Em 1991 ele terminou o 2º grau e deixou Erechim. Foi em busca do que acreditava para a sua vida: “sempre foi muito dedicado. Realiza as ações necessárias, com foco total na aviação”, pontua Fabrício.
Muito estudo e dedicação
Foi para São Leopoldo e morou no alojamento do aeroclube para estar mais próximo do que estava em busca. Após muito estudo, dedicação, perder horas se sono, em 1996 estava apto para voar como piloto comercial: “lembro que no início, meu pai não queria que eu fosse piloto e sim viajante que nem ele. Mesmo assim, foi ele que me levou para São Leopoldo e mesmo sem me dizer nada, estava me desejando sucesso na carreira que eu escolhi”, relembra.
Em Curitiba, foi piloto de táxi aéreo (de 1998 a 2003). Em 2004, passou a pilotar jatos executivos e em 2005 foi para a TAM e começou a viajar pelo mundo em grandes aeronaves. A partir deste momento, o céu era o limite para o menino que ficava do lado de fora da cerca do Aeroclube de Erechim olhando pequenos aviões. Ele conseguiu, ele venceu. Mas queria mais, e sua inquietude o levou para os mais altos postos que um piloto pode chegar.
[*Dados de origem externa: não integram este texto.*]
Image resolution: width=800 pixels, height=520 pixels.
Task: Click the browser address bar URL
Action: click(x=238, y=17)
Devido sua formação pelo ITA (Instituto Tecnológico de Aeronáutica), acabou participando de projetos que envolviam conhecimento em segurança e gestão de empresa.
Morou em Doha, no Catar
De 2013 a 2021 morou em Doha, no Catar, trabalhando numa das maiores companhias aéreas do mundo. Quando iniciou a pandemia da covid-19, Fabrício fez um voo para Wuhan, na China, bem no início da pandemia. Fabricio atuou na diretoria de segurança de voo, ocupando um cargo que tratava sobre análises de voos, chamado de Gatekeeper.
E essa experiência lhe rendeu uma indicação (considerado um grau máximo dentro da aviação) e passou a ser o piloto da elite, transportando pelo mundo celebridades, chefes de estado, artistas em geral. Por uma questão de confidencialidade evita falar sobre os seus ilustres passageiros. Uma carreira irretocável, chegou a todos os níveis possíveis.
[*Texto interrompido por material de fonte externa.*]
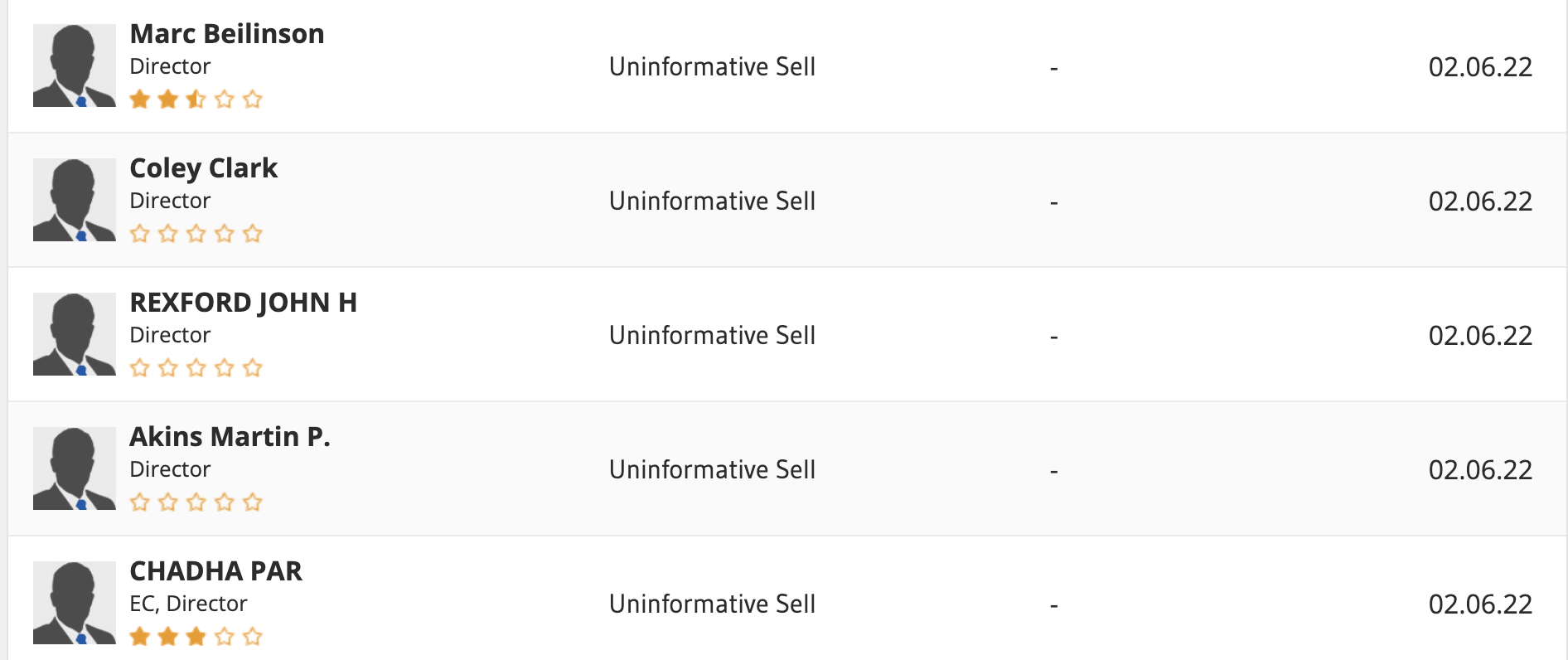Screen dimensions: 1568x660
Task: Open REXFORD JOHN H name link
Action: click(x=244, y=303)
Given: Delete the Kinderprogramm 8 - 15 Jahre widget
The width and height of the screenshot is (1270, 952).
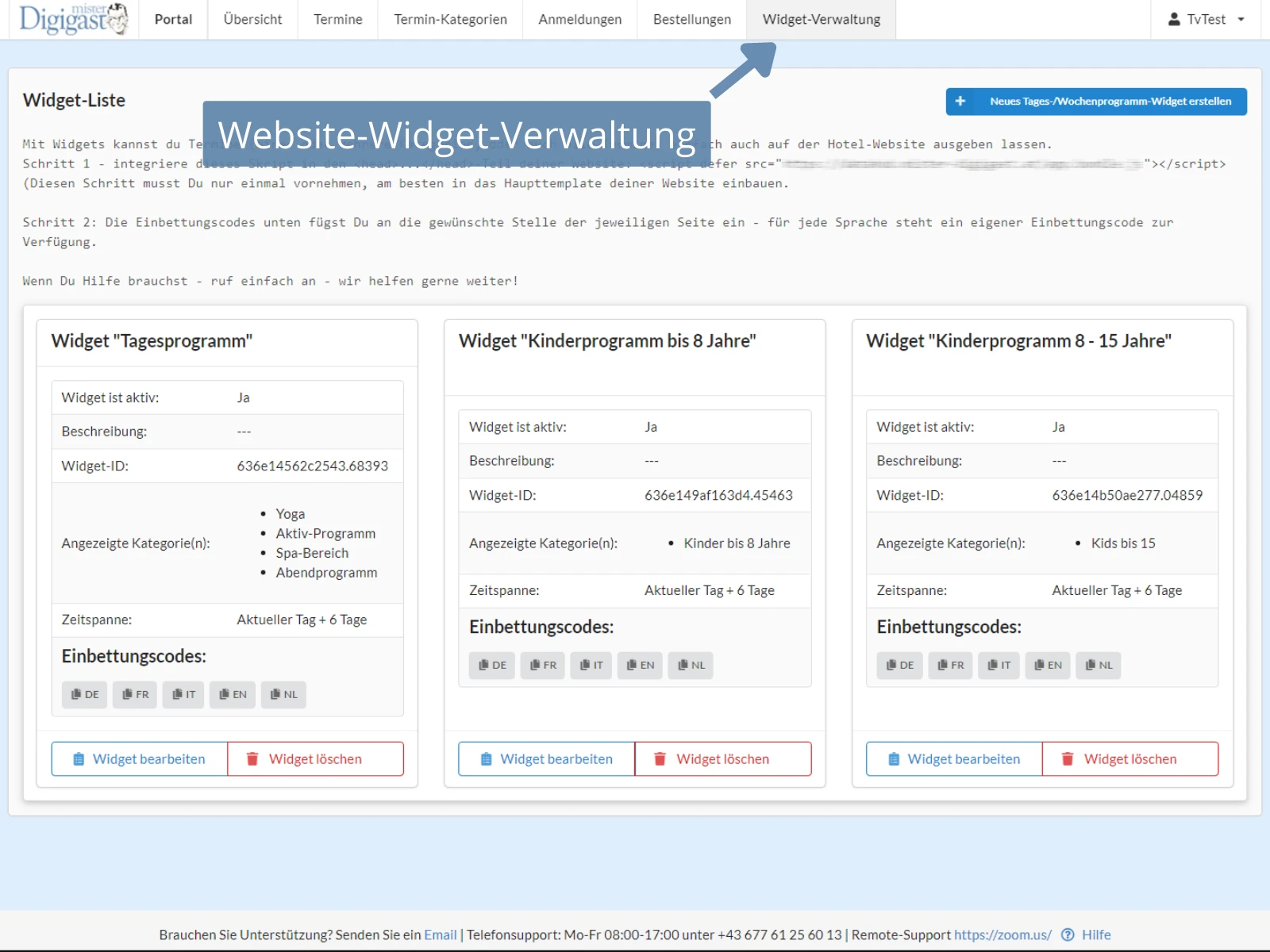Looking at the screenshot, I should (1130, 758).
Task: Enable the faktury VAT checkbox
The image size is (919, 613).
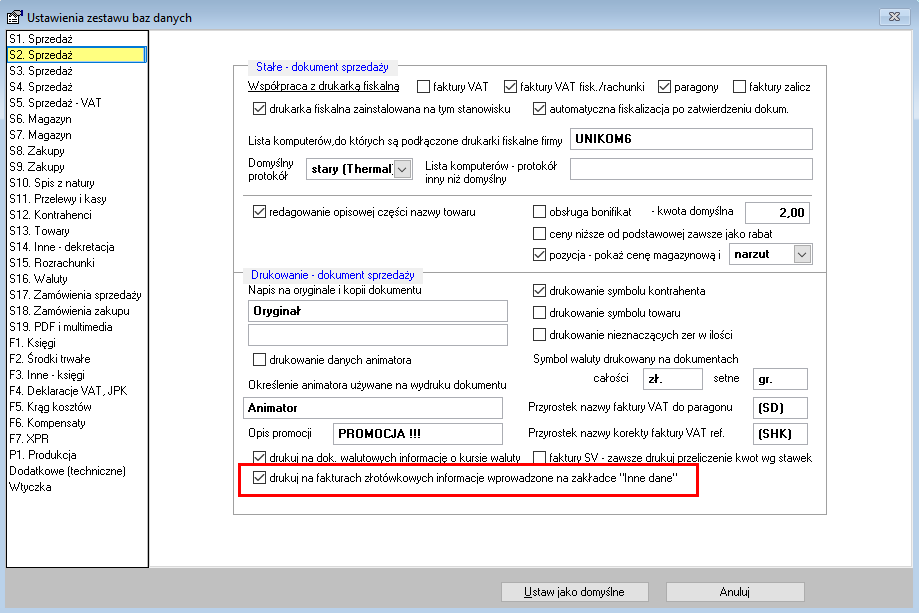Action: coord(423,87)
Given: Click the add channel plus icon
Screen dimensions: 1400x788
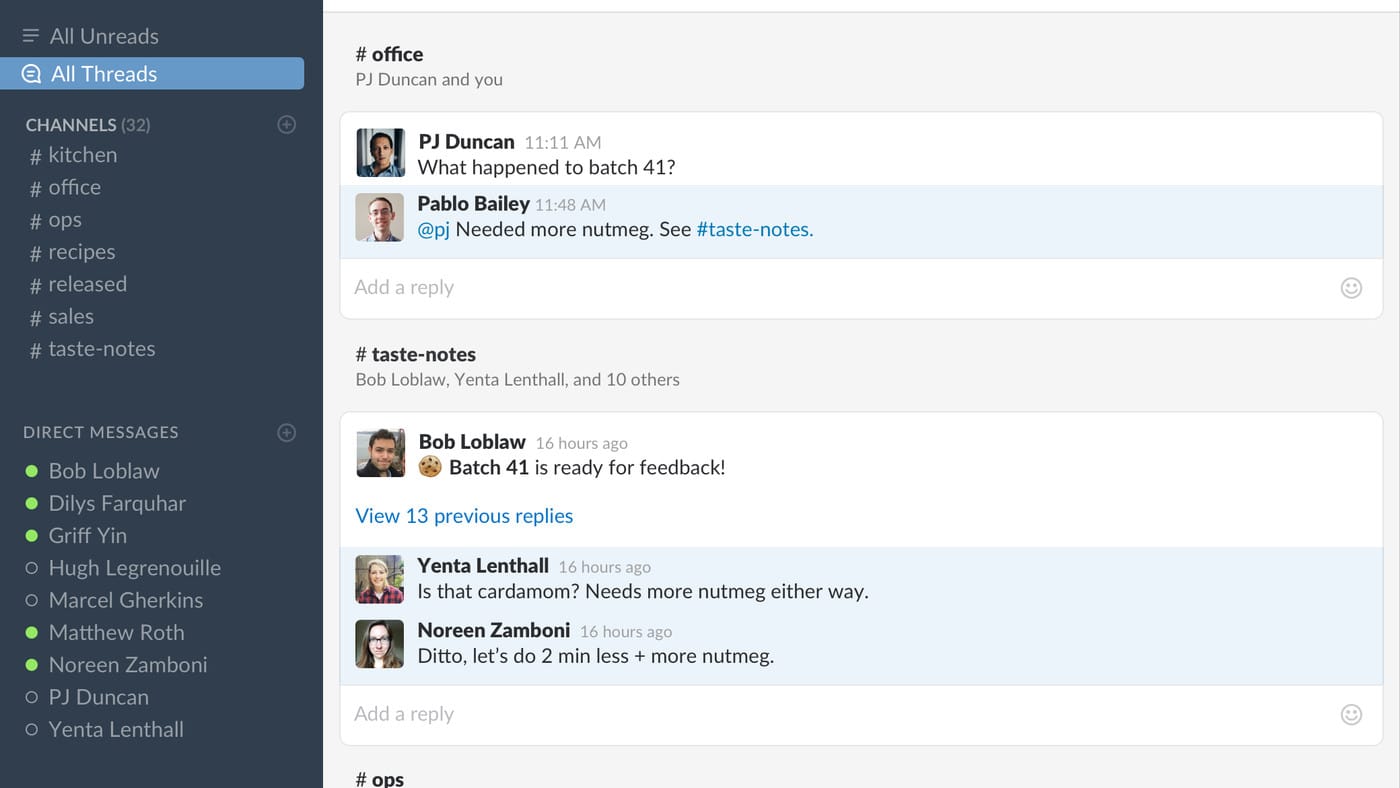Looking at the screenshot, I should tap(287, 125).
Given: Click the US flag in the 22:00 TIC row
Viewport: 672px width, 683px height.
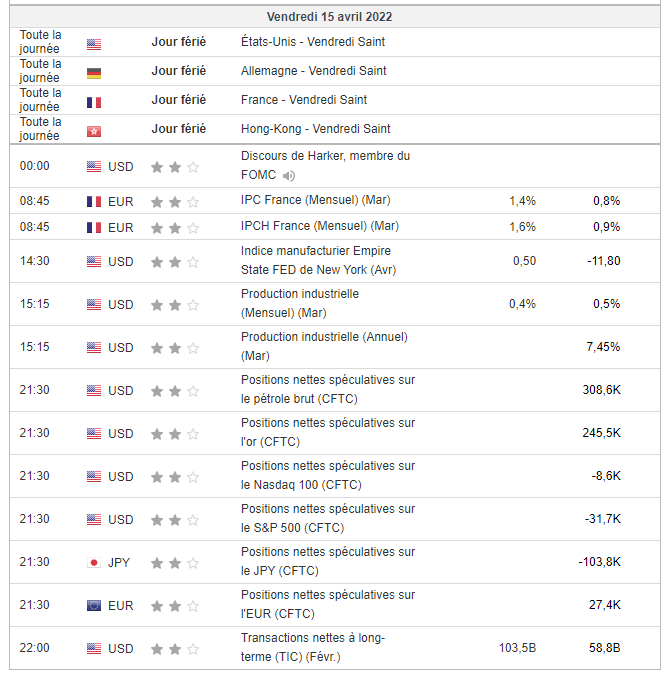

Poderia se aposentar de forma tranquila, com segurança para a sua família. Mas seu ‘instinto inquieto’ o levou para outro caminho. Aquilo que foi escrito no início desta matéria, a busca de se reconectar com sua família, já que sentia que estava os perdendo.
O ‘insight’ que mudou o rumo de sua vida
Fabrício conta que após um voo, estava na Sibéria (Rússia) na virada do ano de 2020 para 2021, junto com dois colegas de profissão. Foi quando teve uma conexão com Deus, revela. Teve um ‘insight’: “o que adianta estar num hotel 5 estrelas e longe de minha família. Despertei a consciência que precisava dar um novo rumo para minha vida”. E foi o que fez.
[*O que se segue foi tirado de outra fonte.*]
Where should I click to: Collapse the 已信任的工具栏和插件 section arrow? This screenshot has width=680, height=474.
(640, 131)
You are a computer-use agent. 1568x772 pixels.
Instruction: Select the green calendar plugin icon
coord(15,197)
Atualmente Fabrício e família residem em Barueri (SP), e aquele ‘insight’ na Sibéria alinhou sua vida, com uma mudança de mentalidade, gestão dos pensamentos. Se transformou num consultor e palestrante e repassa o que aprendeu na aviação, que serve para qualquer área de atuação: “Hoje busco repassar a Arte de Comandar, em todas as 12 áreas da sua vida e superar os seus medos, bem como acionar a liderança estratégica dentro de você”, salienta Moresco.
A mensagem que busca passar após se reconectar com sua família, é conectar propósito, abrir a cabeça, que tem muita coisa boa nos esperando: “alinhei uma extensa experiência na aviação internacional (três décadas), com a neurociências cognitivas (pesquisas e mestrado), de forma a colaborar com o desenvolvimento do ser humano de forma sistêmica. Cada um pode estar no comando da sua vida e ser membro ativo de uma grande tripulação”, pontua.
Moresco ainda revela que quando ia para as diretorias, nunca almejou cargos: “meu objetivo sempre foi buscar novos conhecimentos de uma forma multifuncional e multidisciplinar para transferir conhecimento”, finaliza.